Your answer should be a single number: the count of lines in the listing that contain "folder".

GIVEN RECORDS:
○ ○ ○ ○ ○
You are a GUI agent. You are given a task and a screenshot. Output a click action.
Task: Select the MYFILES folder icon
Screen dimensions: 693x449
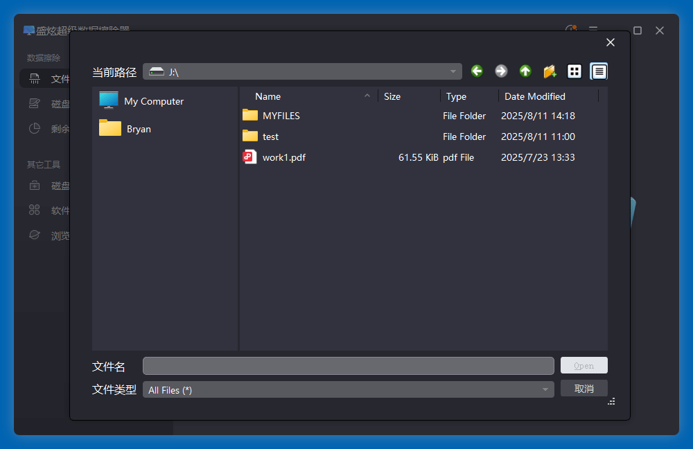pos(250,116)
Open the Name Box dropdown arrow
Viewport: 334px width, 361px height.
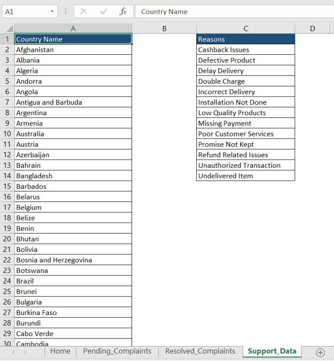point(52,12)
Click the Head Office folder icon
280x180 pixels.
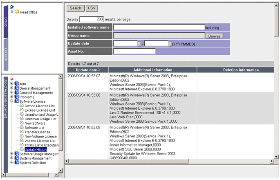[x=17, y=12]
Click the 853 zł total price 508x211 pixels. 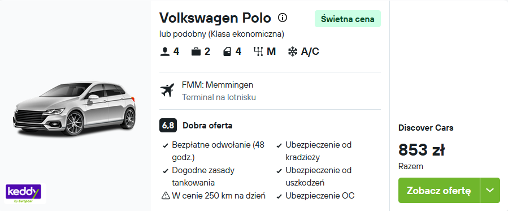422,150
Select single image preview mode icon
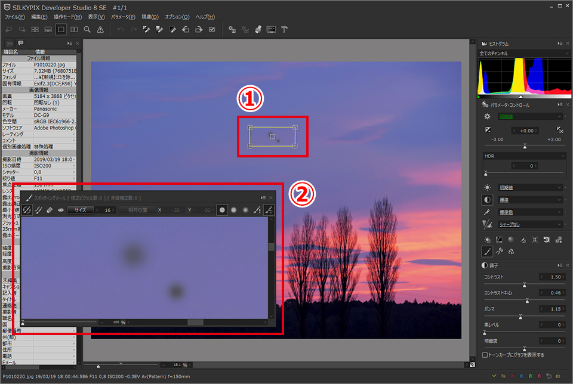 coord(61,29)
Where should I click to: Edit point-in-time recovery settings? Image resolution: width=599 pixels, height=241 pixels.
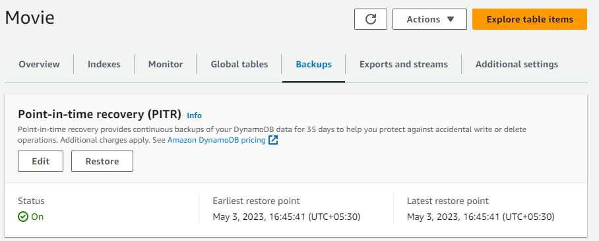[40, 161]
○ ○ ○ ○ ○
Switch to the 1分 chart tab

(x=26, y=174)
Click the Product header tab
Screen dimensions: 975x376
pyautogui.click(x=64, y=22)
○ ○ ○ ○ ○
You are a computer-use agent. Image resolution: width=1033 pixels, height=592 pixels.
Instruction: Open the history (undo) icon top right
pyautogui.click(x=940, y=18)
○ ○ ○ ○ ○
ANSWER SPACE: 2